Overrepresentation of 2-OG-dioxygenases among HIF-1 ChIP hits. (A) HIF-1 target genes in Cluster 1, with previously described HIF-1-bound targets indicated with an asterisk. (B) HIF-1-targeted 2-OG-dioxygenases in Cluster 2. Average change (Log2) in mRNA expression levels at 4, 8, and 12 h of hypoxia in HepG2, U87 and MDA-MB231 cells are indicated by using the assigned color scale. (C) Representative IGB tracks showing HIF-1 binding at promoter regions of the 2-OG-dioxygenase family genes in HepG2 and U87 cell lines. For each locus, tracks are scaled identically between hypoxia (H) and normoxia (N) samples.

Fig. 4.

Hypoxia- and HIF-dependent up-regulation of JHDMs. (A) GSEA analysis of mRNA expression profiles for hypoxic (12 h) vs. normoxic cells with gene set containing all known JmjC histone demethylases in HepG2 and U87 cells. (B) Gene expression changes under hypoxia in HepG2 cells. (C) Expression dataset for Grade IV glioblastoma was interrogated for changes in mRNA levels of the JmjC family. The most highly up-regulated JmjC family member is shown for normal tissue (N) vs. tumor (T) samples. Known HIF-1 targets are on the left. Data represented as the median (bar), 25–75th percentiles (box), and range (whiskers). (D) Quantitative RT-PCR verification of up-regulated expression of HIF-1-bound JmjC genes under different levels of hypoxia. Results are expressed as mean ± SD after normalization to β-actin. (E) shRNA depletion of HIF-1α, HIF-2α, HIF1α and 2α, or ARNT was used to determine HIF-dependent up-regulation of JmjC proteins. Data represent fold change comparing hypoxic with normoxic samples (mean ± SD).

Fig. 5.

Histone hypermethylations from loss of JHDM induction in hypoxia. (A) A representative immunoblot analysis of total histone H3 and the specified modifications in biological replicates (1 and 2) under normoxic (N) and hypoxic conditions (O2 levels indicated). (B) Quantitation of a single representative study is shown, with results for each modification normalized to total histone H3 within each sample (mean ± SD). (C) Accumulation of JARID1B protein under hypoxia was verified by Western blot analysis with a JARID1B-specific antibody, with specificity verified by shRNA depletion of JARID1B (Left).
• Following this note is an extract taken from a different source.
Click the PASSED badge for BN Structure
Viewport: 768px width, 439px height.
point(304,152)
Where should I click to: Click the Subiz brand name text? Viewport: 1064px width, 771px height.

Knockdown of ARNT (sh-ARNT) (Right) reduces accumulation of JARID1B in hypoxia. (D) Global histone H3 and H3K4me3 levels were determined in unmodified HepG2 cells, control shRNA cells (sh-GFP), and ARNT depleted cells (sh-ARNT). Western blot analysis for histone H3 and H3K4me3 of duplicate biological replicates (1 and 2) is shown for a representative experiment. (E) Quantitated results represented as mean ± SD. (F) A HA-JARID1B expression construct was transfected into HepG2 sh-ARNT cells. Normoxic and hypoxic cells were stained with anti-HA (red) and anti-H3K4me3 (green) antibodies. In both conditions, overexpression of JARID1B reduced the H3K4me3 level by comparing transfected cells (with arrows) to nontransfected cells.